Sevbân (radıyallâhu anh)’dan rivâyet edildiğine göre Peygamber (sallallâhu aleyhi ve sellem) şöyle buyurmaktadır:
“Herhangi bir kadın, geçerli bir sebep yokken kocasından hul’ yoluyla boşanmak isterse cennetin kokusunu alamaz.”
(Ebu Dâvud, Talak 17-18 (2226); Tirmizî, Talak 11 (1187); İbn Mâce, Talak 21 (2055)

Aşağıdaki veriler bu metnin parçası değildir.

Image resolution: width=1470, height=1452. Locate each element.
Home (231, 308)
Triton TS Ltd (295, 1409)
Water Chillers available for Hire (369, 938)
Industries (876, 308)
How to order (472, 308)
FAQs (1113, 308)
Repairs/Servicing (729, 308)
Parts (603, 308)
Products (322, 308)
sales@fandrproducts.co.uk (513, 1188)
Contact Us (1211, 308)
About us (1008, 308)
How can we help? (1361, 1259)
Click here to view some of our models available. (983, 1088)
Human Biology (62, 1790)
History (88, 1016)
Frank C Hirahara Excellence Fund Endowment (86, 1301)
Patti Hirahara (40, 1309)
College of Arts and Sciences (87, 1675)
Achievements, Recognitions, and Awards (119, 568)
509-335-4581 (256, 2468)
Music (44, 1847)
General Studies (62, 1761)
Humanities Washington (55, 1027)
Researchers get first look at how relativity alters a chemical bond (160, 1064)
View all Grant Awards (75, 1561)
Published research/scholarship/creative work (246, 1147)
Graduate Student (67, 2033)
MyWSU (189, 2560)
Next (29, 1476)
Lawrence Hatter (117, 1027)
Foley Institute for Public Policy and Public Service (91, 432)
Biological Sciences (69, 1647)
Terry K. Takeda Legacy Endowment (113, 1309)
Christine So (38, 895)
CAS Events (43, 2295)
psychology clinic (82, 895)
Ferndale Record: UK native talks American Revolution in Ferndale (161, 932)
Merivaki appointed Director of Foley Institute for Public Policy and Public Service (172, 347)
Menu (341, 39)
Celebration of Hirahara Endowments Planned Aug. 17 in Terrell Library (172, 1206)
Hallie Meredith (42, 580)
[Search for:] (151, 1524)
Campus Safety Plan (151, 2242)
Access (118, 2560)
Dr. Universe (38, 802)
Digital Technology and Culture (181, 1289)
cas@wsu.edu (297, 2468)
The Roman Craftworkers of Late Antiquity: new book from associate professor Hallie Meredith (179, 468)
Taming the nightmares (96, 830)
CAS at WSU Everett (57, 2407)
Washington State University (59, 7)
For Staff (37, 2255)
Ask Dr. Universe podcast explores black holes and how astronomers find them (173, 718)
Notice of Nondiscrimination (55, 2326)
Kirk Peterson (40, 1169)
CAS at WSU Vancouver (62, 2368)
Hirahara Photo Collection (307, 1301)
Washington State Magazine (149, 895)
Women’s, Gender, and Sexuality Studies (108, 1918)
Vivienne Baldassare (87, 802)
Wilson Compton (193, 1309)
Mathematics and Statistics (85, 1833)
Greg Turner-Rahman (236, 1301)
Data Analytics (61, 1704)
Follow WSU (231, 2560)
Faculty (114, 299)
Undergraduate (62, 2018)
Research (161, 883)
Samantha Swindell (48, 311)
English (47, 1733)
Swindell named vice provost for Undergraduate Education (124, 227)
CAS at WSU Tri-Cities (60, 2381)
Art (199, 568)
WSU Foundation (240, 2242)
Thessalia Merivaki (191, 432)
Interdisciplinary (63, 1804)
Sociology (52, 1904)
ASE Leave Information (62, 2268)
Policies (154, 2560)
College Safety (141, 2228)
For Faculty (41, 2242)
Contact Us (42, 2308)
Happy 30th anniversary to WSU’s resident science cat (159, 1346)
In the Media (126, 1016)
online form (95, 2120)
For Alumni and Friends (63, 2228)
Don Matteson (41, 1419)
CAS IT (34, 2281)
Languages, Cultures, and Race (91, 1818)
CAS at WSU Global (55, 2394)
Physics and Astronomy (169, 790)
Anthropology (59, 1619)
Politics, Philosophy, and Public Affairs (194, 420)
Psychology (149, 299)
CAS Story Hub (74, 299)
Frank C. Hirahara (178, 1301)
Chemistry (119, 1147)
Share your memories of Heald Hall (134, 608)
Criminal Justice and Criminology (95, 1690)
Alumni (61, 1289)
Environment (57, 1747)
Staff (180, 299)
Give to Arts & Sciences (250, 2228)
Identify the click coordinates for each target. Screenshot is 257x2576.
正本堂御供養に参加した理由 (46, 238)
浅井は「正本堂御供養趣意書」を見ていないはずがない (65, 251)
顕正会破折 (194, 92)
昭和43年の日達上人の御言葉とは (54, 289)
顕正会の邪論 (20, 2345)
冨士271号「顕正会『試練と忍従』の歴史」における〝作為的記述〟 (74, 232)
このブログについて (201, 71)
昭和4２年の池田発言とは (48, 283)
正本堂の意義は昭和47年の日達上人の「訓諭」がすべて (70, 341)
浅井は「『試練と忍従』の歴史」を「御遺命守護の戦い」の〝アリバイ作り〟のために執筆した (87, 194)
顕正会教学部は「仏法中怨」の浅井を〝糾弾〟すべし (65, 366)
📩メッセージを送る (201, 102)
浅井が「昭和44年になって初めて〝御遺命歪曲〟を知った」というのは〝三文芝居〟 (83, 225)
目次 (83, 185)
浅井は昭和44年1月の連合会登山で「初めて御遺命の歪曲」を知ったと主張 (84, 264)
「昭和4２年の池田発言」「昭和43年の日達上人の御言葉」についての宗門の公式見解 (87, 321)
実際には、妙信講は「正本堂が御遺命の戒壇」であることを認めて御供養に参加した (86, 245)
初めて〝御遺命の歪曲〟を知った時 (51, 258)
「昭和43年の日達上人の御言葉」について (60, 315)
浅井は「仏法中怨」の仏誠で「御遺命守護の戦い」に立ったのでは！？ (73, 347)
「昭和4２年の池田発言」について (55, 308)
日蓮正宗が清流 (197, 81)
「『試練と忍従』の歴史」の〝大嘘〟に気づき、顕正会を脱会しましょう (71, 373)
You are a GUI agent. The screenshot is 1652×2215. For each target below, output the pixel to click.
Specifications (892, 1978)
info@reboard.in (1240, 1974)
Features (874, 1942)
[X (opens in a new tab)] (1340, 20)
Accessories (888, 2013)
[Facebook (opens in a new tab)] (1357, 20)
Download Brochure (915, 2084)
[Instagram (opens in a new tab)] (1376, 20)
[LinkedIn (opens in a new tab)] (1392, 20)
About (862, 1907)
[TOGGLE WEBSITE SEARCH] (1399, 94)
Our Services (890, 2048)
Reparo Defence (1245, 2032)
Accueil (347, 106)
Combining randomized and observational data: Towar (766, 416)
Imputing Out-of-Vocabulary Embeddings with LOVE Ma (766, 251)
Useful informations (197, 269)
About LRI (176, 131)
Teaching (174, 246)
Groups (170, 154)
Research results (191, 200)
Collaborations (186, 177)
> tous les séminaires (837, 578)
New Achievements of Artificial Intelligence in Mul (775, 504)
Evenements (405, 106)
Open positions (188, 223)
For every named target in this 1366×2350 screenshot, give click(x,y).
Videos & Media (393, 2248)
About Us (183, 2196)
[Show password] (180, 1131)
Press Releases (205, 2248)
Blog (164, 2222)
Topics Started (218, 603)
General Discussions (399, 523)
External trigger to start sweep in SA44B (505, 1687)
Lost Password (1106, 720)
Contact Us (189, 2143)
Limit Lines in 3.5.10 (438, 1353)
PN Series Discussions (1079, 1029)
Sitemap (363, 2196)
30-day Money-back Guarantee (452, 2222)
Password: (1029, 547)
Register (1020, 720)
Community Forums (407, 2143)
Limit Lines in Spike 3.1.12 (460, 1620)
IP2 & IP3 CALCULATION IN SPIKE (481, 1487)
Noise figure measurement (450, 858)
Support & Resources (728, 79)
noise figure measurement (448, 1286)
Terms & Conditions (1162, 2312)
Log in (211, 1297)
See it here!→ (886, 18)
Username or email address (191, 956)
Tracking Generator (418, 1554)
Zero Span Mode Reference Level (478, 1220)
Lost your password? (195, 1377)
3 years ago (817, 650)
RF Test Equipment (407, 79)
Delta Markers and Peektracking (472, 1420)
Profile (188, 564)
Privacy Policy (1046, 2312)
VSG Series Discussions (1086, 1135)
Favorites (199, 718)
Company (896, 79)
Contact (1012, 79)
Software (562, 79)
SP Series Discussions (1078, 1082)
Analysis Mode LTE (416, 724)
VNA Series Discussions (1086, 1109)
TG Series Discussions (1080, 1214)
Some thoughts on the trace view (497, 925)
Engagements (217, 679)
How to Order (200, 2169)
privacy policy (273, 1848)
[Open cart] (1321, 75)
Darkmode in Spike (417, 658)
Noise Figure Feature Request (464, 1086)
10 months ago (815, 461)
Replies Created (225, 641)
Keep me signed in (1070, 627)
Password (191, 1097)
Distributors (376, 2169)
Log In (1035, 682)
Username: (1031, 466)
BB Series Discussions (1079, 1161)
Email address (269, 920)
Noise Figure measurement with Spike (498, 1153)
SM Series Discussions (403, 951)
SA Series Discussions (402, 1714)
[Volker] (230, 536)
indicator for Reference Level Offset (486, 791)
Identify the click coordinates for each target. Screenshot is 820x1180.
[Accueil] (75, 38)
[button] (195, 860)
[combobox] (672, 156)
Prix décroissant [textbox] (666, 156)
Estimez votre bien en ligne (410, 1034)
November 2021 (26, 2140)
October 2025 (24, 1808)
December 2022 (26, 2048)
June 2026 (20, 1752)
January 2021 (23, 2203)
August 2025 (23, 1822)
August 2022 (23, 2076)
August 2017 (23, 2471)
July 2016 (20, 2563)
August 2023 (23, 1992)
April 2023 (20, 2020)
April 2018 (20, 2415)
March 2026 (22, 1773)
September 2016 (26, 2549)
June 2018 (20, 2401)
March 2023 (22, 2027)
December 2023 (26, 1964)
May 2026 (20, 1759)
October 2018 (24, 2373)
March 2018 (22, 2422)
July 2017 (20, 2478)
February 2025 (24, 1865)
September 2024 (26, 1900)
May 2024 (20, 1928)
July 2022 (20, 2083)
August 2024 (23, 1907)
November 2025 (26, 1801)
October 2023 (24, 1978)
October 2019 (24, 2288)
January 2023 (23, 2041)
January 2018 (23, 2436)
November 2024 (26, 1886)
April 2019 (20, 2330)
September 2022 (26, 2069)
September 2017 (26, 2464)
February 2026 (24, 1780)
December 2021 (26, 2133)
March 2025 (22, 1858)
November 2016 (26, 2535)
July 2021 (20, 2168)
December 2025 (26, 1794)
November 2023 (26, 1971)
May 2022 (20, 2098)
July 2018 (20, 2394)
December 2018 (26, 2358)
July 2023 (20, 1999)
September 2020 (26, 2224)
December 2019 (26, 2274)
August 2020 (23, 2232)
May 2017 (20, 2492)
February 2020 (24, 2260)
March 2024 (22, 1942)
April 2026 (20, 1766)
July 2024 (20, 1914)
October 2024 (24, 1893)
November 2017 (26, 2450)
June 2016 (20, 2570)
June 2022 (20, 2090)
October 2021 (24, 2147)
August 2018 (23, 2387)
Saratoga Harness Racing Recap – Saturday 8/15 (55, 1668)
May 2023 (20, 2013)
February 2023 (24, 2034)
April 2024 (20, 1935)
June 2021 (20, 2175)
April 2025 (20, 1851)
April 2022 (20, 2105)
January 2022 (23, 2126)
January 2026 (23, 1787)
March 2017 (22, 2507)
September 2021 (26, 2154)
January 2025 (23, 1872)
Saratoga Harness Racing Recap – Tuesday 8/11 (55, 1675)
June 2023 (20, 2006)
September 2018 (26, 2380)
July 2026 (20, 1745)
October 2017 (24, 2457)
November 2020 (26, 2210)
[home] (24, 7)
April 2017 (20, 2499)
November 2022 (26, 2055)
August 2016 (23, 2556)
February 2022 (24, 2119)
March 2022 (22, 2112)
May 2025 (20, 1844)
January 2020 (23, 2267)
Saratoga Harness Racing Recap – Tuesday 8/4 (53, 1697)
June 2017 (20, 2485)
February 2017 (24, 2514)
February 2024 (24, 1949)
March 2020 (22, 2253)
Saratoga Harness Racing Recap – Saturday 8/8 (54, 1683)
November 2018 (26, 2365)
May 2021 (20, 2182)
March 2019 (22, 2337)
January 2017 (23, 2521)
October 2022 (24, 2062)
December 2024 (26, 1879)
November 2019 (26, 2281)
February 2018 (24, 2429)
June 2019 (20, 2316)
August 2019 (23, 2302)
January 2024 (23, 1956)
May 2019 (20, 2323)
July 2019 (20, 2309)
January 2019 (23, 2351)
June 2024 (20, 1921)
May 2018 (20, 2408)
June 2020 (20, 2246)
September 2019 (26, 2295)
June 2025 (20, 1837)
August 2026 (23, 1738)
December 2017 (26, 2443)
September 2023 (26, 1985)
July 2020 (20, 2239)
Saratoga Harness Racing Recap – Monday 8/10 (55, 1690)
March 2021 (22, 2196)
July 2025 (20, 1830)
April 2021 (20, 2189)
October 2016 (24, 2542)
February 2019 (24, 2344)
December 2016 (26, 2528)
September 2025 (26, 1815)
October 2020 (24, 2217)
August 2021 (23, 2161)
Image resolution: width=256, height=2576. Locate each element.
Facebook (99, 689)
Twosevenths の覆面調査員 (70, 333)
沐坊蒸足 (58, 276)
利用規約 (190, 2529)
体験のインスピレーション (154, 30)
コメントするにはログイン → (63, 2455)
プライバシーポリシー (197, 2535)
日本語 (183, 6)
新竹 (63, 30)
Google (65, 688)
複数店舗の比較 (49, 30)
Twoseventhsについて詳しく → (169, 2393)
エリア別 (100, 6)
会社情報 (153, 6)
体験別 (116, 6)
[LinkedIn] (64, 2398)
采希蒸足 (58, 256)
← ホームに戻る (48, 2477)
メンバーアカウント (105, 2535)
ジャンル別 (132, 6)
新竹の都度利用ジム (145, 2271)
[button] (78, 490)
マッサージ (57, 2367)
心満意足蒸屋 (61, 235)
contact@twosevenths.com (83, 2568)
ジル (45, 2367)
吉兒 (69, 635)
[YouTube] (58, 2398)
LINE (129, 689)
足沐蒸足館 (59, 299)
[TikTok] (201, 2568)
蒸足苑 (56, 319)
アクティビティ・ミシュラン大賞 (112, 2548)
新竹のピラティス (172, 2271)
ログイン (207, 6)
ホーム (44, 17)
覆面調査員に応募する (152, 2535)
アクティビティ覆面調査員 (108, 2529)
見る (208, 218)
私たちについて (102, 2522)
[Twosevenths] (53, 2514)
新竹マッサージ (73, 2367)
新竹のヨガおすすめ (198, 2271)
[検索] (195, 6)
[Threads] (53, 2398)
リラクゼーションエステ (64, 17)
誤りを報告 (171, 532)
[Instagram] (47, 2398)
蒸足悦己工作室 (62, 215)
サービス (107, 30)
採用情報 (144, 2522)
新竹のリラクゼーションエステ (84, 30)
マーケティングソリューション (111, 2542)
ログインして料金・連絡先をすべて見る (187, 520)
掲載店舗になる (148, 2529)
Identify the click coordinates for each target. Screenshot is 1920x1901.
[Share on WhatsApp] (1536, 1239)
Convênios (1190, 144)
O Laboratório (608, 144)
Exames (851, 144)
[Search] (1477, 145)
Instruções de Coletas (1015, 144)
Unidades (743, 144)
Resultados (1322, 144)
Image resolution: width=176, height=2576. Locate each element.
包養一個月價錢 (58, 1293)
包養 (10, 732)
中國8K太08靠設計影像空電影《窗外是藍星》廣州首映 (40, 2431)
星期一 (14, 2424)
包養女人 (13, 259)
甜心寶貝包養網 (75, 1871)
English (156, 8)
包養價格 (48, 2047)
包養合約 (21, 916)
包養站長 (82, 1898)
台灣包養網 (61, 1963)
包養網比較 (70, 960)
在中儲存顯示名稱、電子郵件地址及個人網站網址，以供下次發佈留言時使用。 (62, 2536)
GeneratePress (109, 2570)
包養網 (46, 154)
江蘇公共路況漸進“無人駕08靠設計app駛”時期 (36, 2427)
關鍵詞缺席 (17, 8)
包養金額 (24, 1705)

Konuyla ilgili bir rivâyet ise şu şekildedir:
“Sebepsiz yere hul’ yoluyla boşanmak isteyen kadınlar, münafıktırlar.”
(Tirmizî, Talak 11 (1186)
(Hul’: Çıkarmak, gidermek, soymak ve soyunmak. Kadının ödemeyi kabul ettiği bedel karşılığında evlilik akdine son vermek, başka bir deyimle; eşlerin karşılıklı anlaşma yoluyla evliliğe son vermesi. Hul’ yerine aynı anlamda muhâlea tabiri de kullanılır. İslâm hukukunda muhâlea, evliliği sona erdiren sebeplerden birisidir. Bazı durumlarda evliliğin bu yolla sona erdirilmesine ihtiyaç duyulabilir. Meselâ; eşler birbirini sevmez, biri diğerine saygı duymaz, anlaşamaz ve birlikte yaşamak çekilmez hâle gelmiş olursa kocanın elinde boşama imkân ve yetkisi vardır. Fakat koca buna rağmen karısını boşamazsa ne yapılabilir? Kadın bu şiddetli geçimsizliğe ve çekilmez hayata katlanmaya devam mı edecektir? İşte bu gibi hallerde kadının bir bedel karşılığında kocasından ayrılması mümkündür. Bu fesih veya talak (boşama)dan ayrı bir boşama şeklidir (es-Serahsî, el-Mebsût, VI, 171-196; İbnü’l-Hümâm, Fethu’l-Kadr, III, 199-224; İbn Âbidin, Reddü’l-Muhtar ale’d- Dürri’l Muhtar, II, 556-5731)
İslâm hukukçularının çoğunluğuna göre, eşler karşılıklı anlaşınca evlilik muhâlea yoluyla kendiliğinden sona erer. Ayrıca hâkimin hükmüne ihtiyaç bulunmaz (B.k.z: Hamdi Döndüren, “Hul”’ maddesi, ŞAMİL İSLAM ANSİKLOPEDİSİ).)